わたしでさえ、なんか責められているみたいで、
苦しくなってしまいます。
そこで働いていることが
悪いことをしているみたいに思えてきます。

だいたい、伝わるべき人の心に響きません。

その理由

「あたかも、そういう上からの人は、
 過重労働等で苦しんでいる人が
 自分の苦しさを自覚していて、
 それが過重労働によるものだと
 理解している
 そうして、過重労働から抜け出す選択肢を持っていながら、
 その選択肢を、行使しないで、しがみついている。
 つまらない見栄や、生活費のためが、その理由だ。」

これらは、概ね間違いです。

第1に、
自分が苦しいということを自覚することはなかなか難しい
という事情があります。
苦しいんですが、苦しみの連続なのですが、
何とかしなくてはならないという気持ちがあります。
自分が苦しんでいるという客観的な視点はありません。

これに気が付けば、多くの人は仕事をやめますよ。
どうやって、それに気が付くかということを
東北希望の会では、弁護士、心理士、
遺族、当該労働者のチームで去年研究したのでした。

特に、過労死に陥りやすい人は、
家族と接する時間が短いので、
家族の気づきはなかなか困難なので、

仕事との距離を置く(四、五日休む)ことが有効で、
距離を置くことを考えるべき性格の人
距離を置くべき事情を類型化し報告しています。

そのまとめの記事
【宣伝】 過労死する前に仕事をやめる方法 心理学者のみた過労死防止の技術 過労死防止啓発シンポジウム宮城 
http://doihouritu.blog.so-net.ne.jp/2016-10-27

この中では、特に、おかしくなる前から
華道とか、茶道とか、
自分の心の状態が客観視できることを続けることも
有効だということを報告しています。

それだけ、自分の状態を自覚することは
大変難しいようです。

第2に、過重労働のために苦しいという自覚はさらに難しい。

過労死や過労自死になりやすい人は、
苦しいからといってそれをやめようとしません。
先ず「与えられた仕事はやらなければならない。」
次に「やり通すことができない場合はさらに頑張る。

提示データ:

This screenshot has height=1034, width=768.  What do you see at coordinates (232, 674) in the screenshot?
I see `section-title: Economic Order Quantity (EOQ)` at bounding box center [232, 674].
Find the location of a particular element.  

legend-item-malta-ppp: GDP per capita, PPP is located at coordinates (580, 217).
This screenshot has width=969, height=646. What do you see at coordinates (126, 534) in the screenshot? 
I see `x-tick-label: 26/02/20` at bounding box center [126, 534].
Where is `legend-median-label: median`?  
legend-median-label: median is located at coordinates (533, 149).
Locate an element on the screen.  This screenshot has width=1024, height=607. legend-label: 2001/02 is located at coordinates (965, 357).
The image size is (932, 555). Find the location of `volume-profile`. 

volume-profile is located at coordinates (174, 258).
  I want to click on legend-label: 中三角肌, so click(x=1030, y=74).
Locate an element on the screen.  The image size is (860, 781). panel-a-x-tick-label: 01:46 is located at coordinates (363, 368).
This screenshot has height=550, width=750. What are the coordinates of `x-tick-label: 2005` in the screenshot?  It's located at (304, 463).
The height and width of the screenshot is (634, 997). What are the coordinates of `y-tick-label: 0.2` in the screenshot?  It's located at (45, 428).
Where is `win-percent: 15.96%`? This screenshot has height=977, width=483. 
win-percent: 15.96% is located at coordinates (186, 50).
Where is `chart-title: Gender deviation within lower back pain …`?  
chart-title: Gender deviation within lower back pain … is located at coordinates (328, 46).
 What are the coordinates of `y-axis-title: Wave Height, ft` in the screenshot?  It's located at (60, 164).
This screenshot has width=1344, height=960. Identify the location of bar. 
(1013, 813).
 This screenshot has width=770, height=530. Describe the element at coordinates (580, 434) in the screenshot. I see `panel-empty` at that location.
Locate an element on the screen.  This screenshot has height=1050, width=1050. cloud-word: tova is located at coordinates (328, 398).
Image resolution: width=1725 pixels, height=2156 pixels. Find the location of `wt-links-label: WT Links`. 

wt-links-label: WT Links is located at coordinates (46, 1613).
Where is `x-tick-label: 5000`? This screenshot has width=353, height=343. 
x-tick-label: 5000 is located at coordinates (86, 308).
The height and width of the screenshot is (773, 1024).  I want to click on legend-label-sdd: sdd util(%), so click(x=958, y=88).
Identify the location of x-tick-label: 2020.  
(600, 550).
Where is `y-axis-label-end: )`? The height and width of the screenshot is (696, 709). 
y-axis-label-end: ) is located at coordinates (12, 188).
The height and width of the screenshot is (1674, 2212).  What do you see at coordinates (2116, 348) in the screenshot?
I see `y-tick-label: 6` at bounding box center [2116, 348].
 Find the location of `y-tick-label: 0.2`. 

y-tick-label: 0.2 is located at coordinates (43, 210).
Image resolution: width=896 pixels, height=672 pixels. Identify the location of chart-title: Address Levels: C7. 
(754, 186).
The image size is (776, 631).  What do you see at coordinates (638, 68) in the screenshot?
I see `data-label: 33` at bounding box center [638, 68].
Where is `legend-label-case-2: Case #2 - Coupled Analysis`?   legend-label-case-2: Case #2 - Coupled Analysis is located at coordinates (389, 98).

課題:
本文で、東北希望の会が去年研究を行ったチームの構成員として挙げられている立場をすべて書き出してください。

解答例:
弁護士、心理士、遺族、当該労働者